======== Entries supplied ========

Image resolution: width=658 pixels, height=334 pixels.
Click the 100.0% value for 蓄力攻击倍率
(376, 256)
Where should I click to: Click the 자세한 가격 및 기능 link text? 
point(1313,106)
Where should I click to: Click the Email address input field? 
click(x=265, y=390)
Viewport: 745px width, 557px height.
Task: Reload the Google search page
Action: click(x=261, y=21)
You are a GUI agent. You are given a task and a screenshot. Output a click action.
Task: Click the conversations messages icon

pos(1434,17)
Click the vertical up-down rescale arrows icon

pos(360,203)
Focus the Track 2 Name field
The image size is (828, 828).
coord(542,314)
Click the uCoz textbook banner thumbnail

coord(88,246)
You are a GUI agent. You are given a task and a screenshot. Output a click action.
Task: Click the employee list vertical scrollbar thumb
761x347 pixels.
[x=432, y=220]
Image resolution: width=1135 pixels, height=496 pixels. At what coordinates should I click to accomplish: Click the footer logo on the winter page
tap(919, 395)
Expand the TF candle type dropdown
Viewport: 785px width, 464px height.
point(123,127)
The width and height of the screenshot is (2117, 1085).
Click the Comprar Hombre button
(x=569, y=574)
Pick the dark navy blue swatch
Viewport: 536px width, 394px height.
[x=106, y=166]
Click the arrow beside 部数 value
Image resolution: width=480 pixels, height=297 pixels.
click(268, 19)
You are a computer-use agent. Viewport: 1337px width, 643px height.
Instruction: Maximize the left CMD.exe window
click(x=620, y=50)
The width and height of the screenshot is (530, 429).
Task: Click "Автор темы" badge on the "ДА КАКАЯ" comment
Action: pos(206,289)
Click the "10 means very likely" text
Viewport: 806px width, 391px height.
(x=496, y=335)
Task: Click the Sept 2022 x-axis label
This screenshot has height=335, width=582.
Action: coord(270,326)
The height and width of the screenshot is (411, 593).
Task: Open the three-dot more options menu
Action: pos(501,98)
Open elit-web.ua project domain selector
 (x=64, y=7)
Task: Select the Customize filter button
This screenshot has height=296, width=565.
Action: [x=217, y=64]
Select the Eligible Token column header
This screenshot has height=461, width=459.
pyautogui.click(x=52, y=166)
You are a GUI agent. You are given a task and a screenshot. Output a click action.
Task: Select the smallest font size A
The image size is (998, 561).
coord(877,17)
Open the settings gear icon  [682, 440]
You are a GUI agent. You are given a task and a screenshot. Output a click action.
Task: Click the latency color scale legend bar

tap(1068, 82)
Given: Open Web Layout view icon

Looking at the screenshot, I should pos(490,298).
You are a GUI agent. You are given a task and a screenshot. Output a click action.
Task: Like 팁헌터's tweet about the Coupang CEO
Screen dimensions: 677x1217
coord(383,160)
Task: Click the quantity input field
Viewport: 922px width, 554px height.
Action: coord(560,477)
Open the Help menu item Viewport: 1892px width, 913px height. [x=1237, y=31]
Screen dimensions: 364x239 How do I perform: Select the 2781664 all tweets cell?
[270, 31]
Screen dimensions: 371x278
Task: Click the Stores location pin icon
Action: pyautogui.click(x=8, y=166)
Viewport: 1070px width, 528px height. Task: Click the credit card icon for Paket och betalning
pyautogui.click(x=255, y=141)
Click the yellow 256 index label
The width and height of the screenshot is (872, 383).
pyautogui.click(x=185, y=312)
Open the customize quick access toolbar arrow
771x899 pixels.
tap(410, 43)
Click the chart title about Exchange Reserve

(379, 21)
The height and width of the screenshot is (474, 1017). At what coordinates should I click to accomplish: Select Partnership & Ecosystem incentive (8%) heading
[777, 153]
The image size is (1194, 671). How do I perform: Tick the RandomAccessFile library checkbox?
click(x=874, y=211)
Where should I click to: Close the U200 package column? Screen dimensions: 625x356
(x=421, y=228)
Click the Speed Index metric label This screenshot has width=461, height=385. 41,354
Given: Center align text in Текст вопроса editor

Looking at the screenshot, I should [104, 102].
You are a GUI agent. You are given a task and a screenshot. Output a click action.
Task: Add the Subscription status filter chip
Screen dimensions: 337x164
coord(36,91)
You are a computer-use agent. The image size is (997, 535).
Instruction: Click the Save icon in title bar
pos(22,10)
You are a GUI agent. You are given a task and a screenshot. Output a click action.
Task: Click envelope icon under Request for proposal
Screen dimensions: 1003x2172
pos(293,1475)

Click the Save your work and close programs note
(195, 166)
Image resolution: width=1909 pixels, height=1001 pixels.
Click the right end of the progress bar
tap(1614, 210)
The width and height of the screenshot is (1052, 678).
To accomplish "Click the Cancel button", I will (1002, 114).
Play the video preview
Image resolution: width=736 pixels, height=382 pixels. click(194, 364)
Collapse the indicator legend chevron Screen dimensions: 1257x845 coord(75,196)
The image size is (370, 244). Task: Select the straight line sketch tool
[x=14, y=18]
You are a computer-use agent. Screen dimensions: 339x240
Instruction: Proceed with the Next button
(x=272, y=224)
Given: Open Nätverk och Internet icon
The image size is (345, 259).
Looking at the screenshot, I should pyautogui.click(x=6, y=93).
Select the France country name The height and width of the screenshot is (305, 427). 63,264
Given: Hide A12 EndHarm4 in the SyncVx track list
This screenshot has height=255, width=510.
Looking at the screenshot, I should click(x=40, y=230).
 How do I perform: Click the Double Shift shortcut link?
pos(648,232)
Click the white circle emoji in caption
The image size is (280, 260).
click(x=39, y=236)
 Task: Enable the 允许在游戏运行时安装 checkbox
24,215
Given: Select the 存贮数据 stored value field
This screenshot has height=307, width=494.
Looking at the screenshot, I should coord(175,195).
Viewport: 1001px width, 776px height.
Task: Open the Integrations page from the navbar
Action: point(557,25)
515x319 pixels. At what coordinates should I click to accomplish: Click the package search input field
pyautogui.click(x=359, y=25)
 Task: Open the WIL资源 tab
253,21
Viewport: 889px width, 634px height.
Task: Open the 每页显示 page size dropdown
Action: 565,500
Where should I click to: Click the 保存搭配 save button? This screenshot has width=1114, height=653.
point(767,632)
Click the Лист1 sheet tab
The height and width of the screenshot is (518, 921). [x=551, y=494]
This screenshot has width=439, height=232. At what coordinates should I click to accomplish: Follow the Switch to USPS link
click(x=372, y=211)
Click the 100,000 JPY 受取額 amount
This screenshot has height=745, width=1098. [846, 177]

========

» **Work to complete**
All that is needed is the exact run of lines above from the line containing "Click the uCoz textbook banner thumbnail" through the line containing "The width and height of the screenshot is (2117, 1085).", both of them included.

» **Task solution**
Click the uCoz textbook banner thumbnail

coord(88,246)
You are a GUI agent. You are given a task and a screenshot. Output a click action.
Task: Click the employee list vertical scrollbar thumb
761x347 pixels.
[x=432, y=220]
Image resolution: width=1135 pixels, height=496 pixels. At what coordinates should I click to accomplish: Click the footer logo on the winter page
tap(919, 395)
Expand the TF candle type dropdown
Viewport: 785px width, 464px height.
point(123,127)
The width and height of the screenshot is (2117, 1085).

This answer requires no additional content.